En effet, la vidéo comprend également une image synthétique d’une navette spatiale de la NASA s’envolant de la surface de la Lune.

La CNSA est essentiellement la réponse de la Chine à la NASA.

Il convient de souligner que la manière dont les différences pays “règlent leurs différends” (soyons polis) et ce qui se passe dans l’espace extra-atmosphérique sont deux choses distinctes.

En 1967, lors de la dernière course à l’espace – avant celle qui semble commencer maintenant – presque tous les pays du monde ont signé un fonctionnalité multilatérale qui constitue la base du droit international de l’espace.

L’Inde, la Russie, le Japon, la Chine et bien sûr les États-Unis ont tous signé un traité qui explique par exemple que ces pays coopèrent dans le cadre de la Station spatiale internationale (ISS).
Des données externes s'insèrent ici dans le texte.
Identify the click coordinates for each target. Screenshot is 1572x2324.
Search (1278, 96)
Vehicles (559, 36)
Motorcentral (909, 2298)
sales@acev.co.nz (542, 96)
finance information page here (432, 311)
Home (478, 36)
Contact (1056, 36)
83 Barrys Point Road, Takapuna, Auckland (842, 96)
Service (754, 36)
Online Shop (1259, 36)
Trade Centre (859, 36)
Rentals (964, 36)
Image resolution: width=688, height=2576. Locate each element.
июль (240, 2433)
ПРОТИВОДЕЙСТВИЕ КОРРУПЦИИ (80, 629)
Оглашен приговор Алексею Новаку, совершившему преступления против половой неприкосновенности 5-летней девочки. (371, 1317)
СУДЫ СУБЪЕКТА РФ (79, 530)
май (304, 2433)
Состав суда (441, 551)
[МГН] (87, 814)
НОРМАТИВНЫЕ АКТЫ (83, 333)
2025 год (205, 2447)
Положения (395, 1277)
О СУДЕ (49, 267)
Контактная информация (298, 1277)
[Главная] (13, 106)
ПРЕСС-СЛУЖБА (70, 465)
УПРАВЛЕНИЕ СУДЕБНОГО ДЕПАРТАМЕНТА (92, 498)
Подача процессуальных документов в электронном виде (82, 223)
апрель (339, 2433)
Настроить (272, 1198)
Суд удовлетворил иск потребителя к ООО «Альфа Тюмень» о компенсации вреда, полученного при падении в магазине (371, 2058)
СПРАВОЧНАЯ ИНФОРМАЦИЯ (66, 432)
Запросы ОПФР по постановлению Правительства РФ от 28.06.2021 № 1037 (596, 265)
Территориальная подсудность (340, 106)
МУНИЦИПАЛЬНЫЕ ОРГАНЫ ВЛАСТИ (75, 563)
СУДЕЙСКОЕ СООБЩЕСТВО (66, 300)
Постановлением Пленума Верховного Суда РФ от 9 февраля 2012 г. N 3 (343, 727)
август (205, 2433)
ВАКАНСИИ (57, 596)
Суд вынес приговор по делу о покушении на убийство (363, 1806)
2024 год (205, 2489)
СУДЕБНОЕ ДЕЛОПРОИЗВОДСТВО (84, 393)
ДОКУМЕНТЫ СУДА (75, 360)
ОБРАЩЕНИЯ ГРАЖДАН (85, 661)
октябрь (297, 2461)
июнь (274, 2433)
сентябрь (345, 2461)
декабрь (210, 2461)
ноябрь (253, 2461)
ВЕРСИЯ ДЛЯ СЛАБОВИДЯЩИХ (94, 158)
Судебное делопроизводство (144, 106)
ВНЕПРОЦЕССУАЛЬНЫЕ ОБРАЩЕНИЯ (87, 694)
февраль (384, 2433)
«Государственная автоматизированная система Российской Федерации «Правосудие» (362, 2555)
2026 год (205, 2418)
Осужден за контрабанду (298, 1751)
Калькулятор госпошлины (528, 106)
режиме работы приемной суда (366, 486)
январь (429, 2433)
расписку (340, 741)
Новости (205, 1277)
Quoi qu’il en soit, le fait que la Chine exploite les images de la NASA pour visionner des vidéos qui sont en route vers l’utilisation par Apple de la pellicule B par Samsung pour dévoiler le nouvel iPhone.

La CNSA, tout comme la NASA avec le programme Artemis (en collaboration avec SpaceX) a lancé un programme de construction d’une base lunaire permanente.

Ils l’ont appelé ILRS (Station internationale de recherche lunaire) a été annoncée conjointement par la Chine et la Russie en 2021.

Depuis, l’Afrique du Sud, l’Azerbaïdjan, la Biélorussie, l’Égypte, l’Éthiopie, le Kenya, le Nicaragua, le Pakistan, la Thaïlande, la Turquie et le Venezuela ont également rejoint l’initiative.

Si tout se passe comme prévu, l’objectif est de rendre la base opérationnelle d’ici 2036.

Cela semble un peu optimiste, car en la matière, 2036, c’est demain.

Mais il faut reconnaître que des progrès ont été réalisés.

Entre 2018 et aujourd’hui, la Chine et la Russie ont réalisé deux missions, une chacune.

La première n’était pas une mission de reconnaissance, tandis que la seconde a livré 30 kg de charges utiles et d’instruments scientifiques à la surface de la Lune.

La prochaine mission, baptisée Luna 26, devrait être lancée en 2027.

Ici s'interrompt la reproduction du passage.